The random variable X has a normal distribution with mean 30 and standard deviation 5 - Edexcel - A-Level Maths Statistics - Question 6 - 2009 - Paper 1

To find d, we need to identify the z-value corresponding to the cumulative probability of 0.1151. Using the standard normal distribution, we find:

$$-1.1151 \approx z$$

Using the transformation formula for d:

$$d = \mu + z \cdot \sigma = 30 + (-1.1151) \cdot 5 = 24.425$$

Thus, the value of d is approximately 24.425.

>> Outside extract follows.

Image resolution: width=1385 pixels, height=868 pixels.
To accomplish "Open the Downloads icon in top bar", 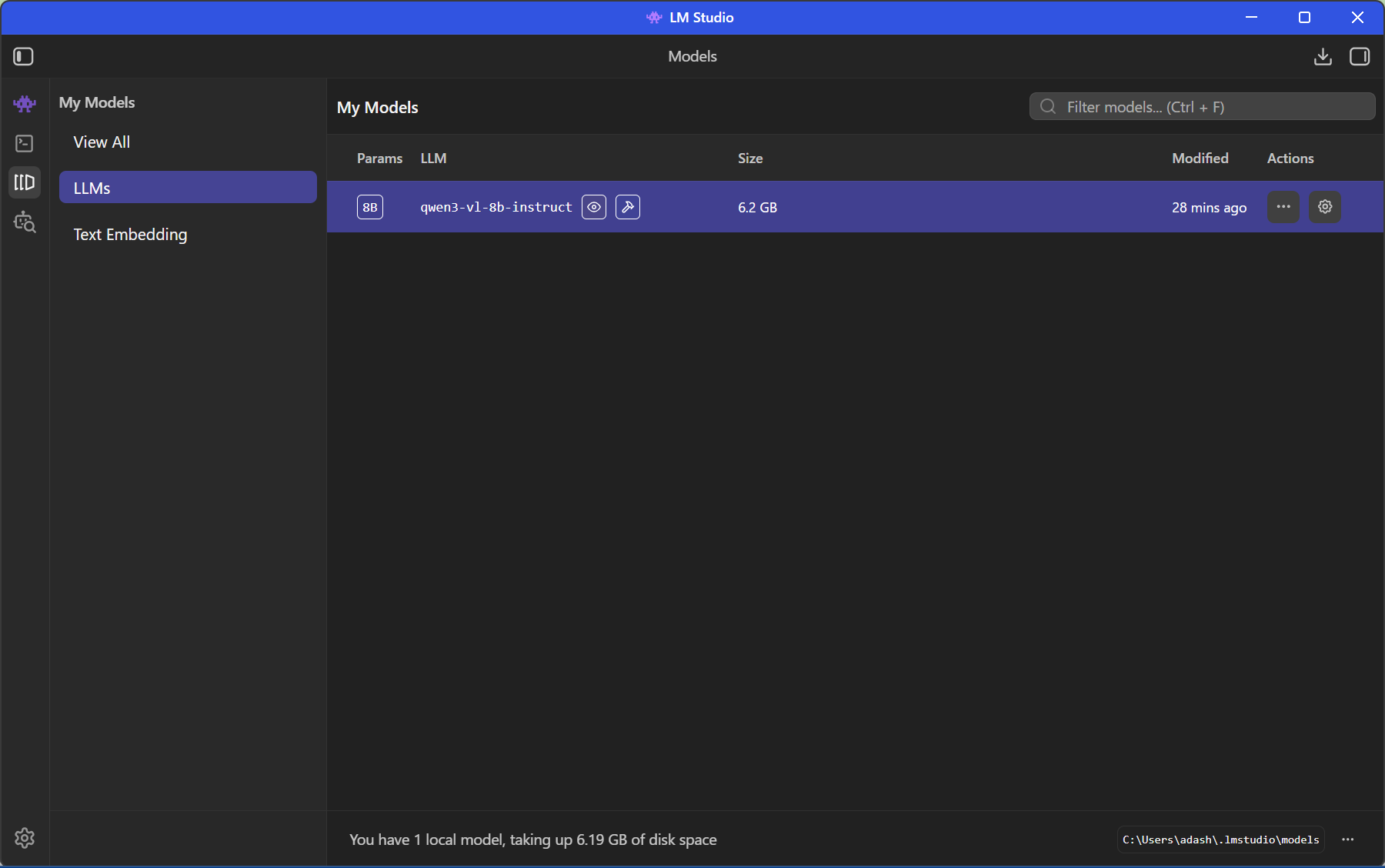I will click(1323, 56).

To find e, we recognize that P(X > e) = 0.1151 implies:

$$P(X < e) = 1 - P(X > e) = 0.8849$$

Now we find the corresponding z-value:

$$z \approx 1.2$$

Using the transformation formula for e:

$$e = \mu + z \cdot \sigma = 30 + (1.2) \cdot 5 = 36$$

Thus, the value of e is 36.

To find P(d < X < e), we can express it as:

$$P(d < X < e) = P(X < e) - P(X < d)$$

From previous calculations, we know:

$$P(X < e) = 0.8849\, \text{and}\, P(X < d) \approx 0.1151$$

Substituting these values gives:

$$P(d < X < e) = 0.8849 - 0.1151 = 0.7698$$

Thus, P(d < X < e) is approximately 0.7698.